# DATA FOR THIS EXERCISE
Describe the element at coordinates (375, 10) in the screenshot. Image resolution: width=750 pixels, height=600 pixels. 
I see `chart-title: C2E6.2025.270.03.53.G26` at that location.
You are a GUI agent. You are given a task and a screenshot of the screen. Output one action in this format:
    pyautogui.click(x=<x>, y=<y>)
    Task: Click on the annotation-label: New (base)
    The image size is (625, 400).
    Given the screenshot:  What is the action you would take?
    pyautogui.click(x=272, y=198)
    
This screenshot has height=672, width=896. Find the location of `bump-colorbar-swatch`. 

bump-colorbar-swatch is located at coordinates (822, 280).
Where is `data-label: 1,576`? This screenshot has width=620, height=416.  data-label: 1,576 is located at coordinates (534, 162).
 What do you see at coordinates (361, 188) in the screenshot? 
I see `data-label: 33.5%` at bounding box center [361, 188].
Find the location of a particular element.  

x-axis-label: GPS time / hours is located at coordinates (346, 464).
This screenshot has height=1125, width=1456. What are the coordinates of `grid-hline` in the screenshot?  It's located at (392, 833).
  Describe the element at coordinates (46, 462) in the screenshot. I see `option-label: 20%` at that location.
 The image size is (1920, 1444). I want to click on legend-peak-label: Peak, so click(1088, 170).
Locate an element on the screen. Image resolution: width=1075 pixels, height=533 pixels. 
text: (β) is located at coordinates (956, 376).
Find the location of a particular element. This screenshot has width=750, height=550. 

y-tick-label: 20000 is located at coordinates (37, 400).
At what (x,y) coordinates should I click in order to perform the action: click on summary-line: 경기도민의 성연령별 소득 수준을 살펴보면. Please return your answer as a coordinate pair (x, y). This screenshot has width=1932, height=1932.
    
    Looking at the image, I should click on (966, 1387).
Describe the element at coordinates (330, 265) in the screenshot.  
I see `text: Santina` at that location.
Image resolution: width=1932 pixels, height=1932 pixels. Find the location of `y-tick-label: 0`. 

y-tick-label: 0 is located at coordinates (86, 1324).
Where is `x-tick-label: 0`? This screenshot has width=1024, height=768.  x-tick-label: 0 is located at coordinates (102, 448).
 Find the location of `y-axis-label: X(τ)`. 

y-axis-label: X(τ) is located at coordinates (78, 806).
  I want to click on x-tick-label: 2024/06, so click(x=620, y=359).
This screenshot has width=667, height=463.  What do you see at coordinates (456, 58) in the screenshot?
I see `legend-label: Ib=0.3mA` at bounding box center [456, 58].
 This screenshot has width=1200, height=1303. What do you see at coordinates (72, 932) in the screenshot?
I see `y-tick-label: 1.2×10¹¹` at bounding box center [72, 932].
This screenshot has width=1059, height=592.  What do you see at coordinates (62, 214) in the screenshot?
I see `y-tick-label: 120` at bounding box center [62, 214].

# YOUR GOAL
Render the stretch of material from the line containing "At what (x,y)" through the line containing "I want to click on x-tick-label: 2024/06, so" as a Markdown table with the columns Row and Line, numbering each line and leaving out blank ones.

# WRITTEN SOLUTION
| Row | Line |
|---|---|
| 1 | At what (x,y) coordinates should I click in order to perform the action: click on summary-line: 경기도민의 성연령별 소득 수준을 살펴보면. Please return your answer as a coordinate pair (x, y). This screenshot has width=1932, height=1932. |
| 2 |     Looking at the image, I should click on (966, 1387). |
| 3 | Describe the element at coordinates (330, 265) in the screenshot.   |
| 4 | I see `text: Santina` at that location. |
| 5 | Image resolution: width=1932 pixels, height=1932 pixels. Find the location of `y-tick-label: 0`.  |
| 6 | y-tick-label: 0 is located at coordinates (86, 1324). |
| 7 | Where is `x-tick-label: 0`? This screenshot has width=1024, height=768.  x-tick-label: 0 is located at coordinates (102, 448). |
| 8 |  Find the location of `y-axis-label: X(τ)`.  |
| 9 | y-axis-label: X(τ) is located at coordinates (78, 806). |
| 10 |   I want to click on x-tick-label: 2024/06, so click(x=620, y=359). |